**WORK TO BE COMPLETED:**
Filter the listing below for "agent" and report every line that has it.

——————

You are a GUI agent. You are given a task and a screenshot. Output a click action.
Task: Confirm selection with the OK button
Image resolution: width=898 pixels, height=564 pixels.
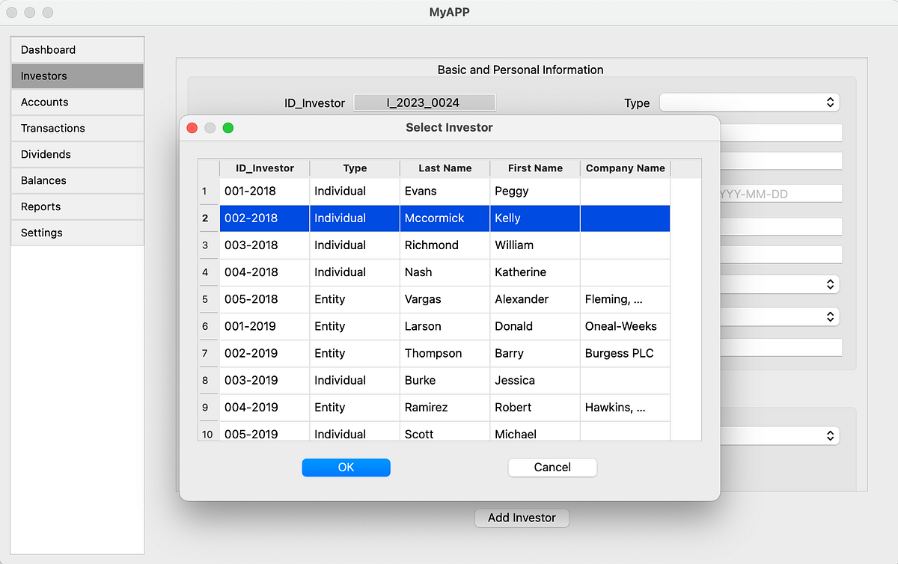point(346,468)
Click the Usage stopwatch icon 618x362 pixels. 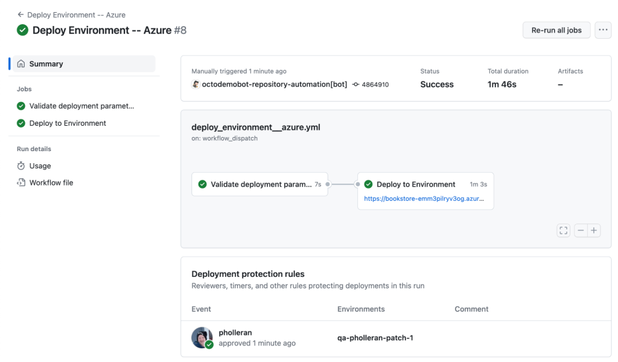pos(21,166)
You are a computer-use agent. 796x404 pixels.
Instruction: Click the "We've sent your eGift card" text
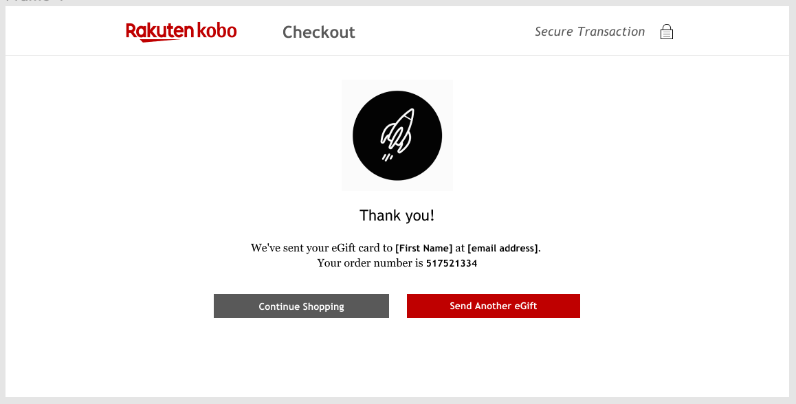[x=322, y=248]
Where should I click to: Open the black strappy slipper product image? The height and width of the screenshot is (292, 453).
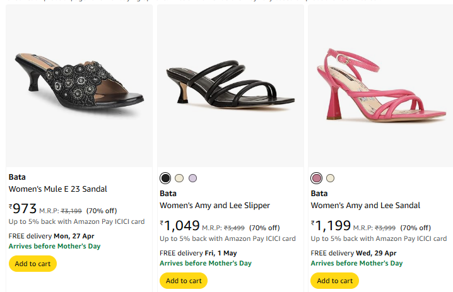pyautogui.click(x=230, y=86)
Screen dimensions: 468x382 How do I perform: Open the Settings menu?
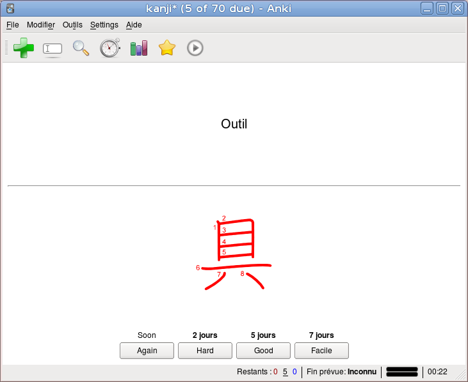[x=104, y=25]
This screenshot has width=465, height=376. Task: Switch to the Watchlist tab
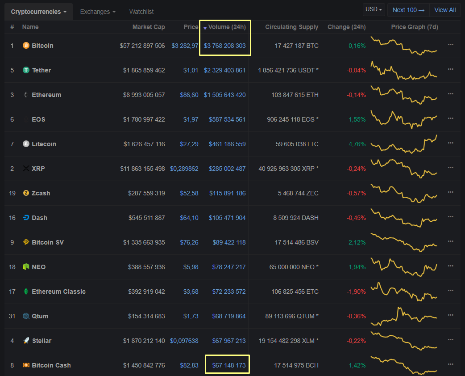[x=141, y=12]
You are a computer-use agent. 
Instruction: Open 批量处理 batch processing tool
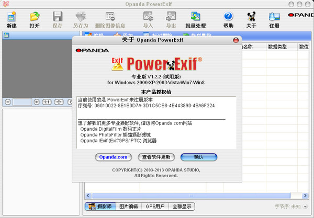(195, 19)
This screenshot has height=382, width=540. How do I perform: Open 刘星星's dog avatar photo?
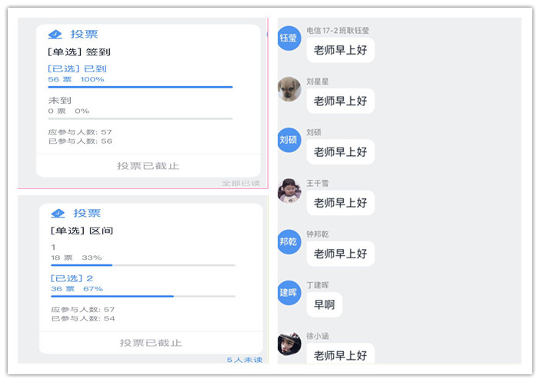(x=288, y=89)
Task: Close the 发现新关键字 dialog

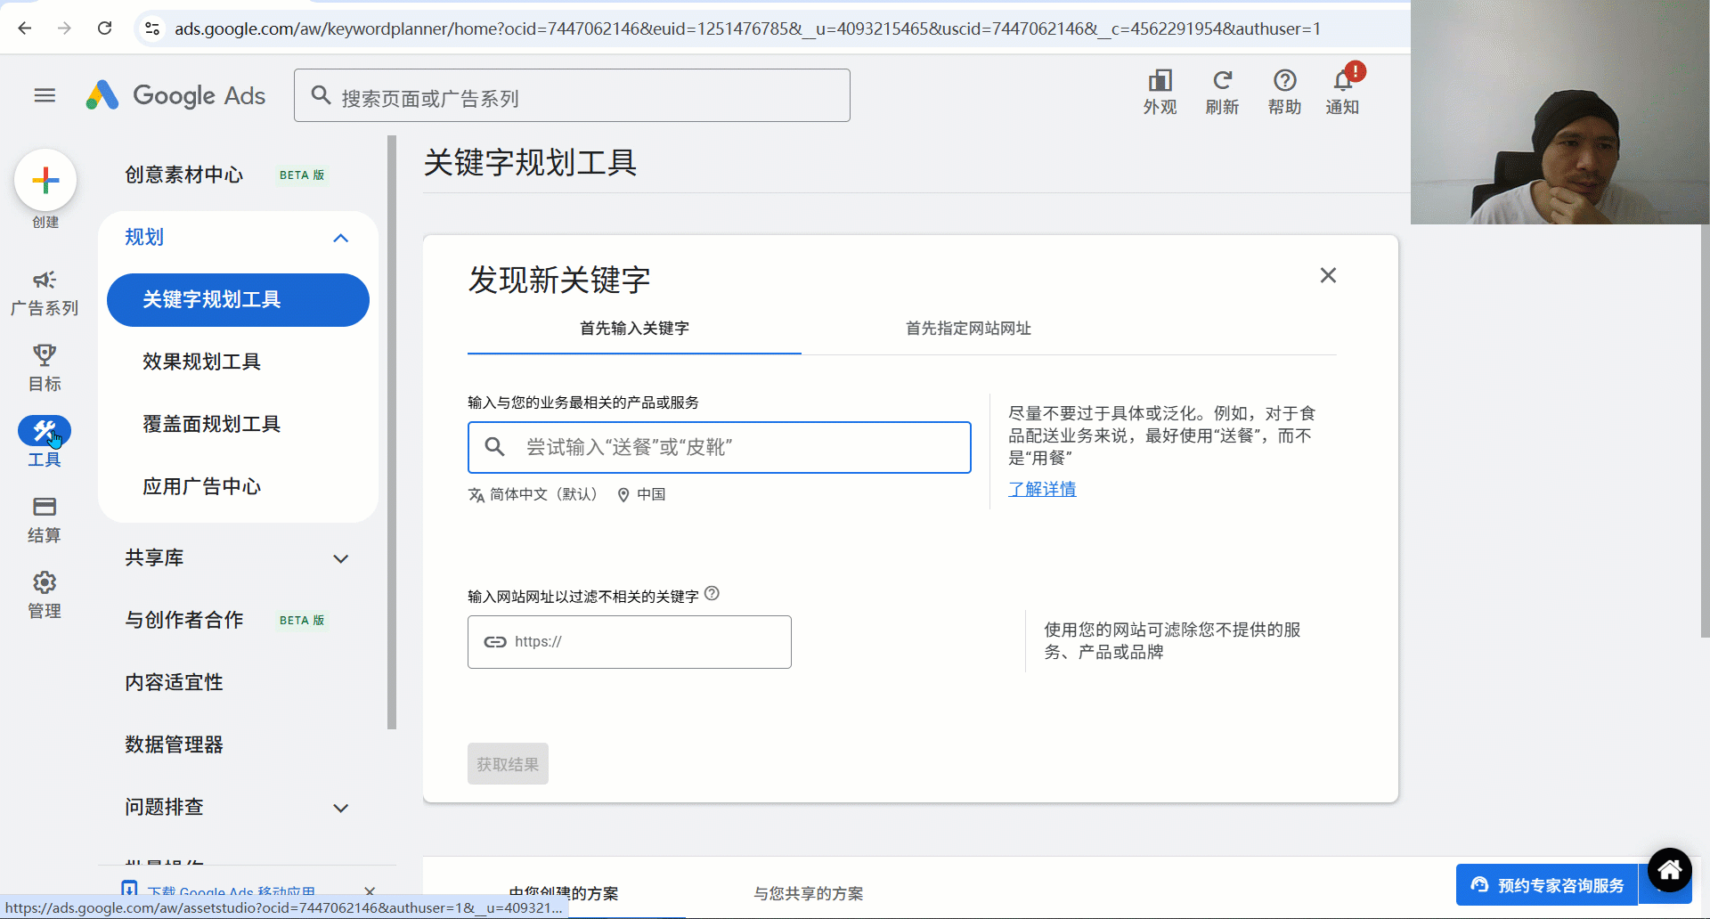Action: tap(1328, 276)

——————

**WRITTEN ANSWER:**
You are a GUI agent. You are given a task and a screenshot. Output a click action.
You are a computer-use agent. 796x404 pixels.
You are a computer-use agent. 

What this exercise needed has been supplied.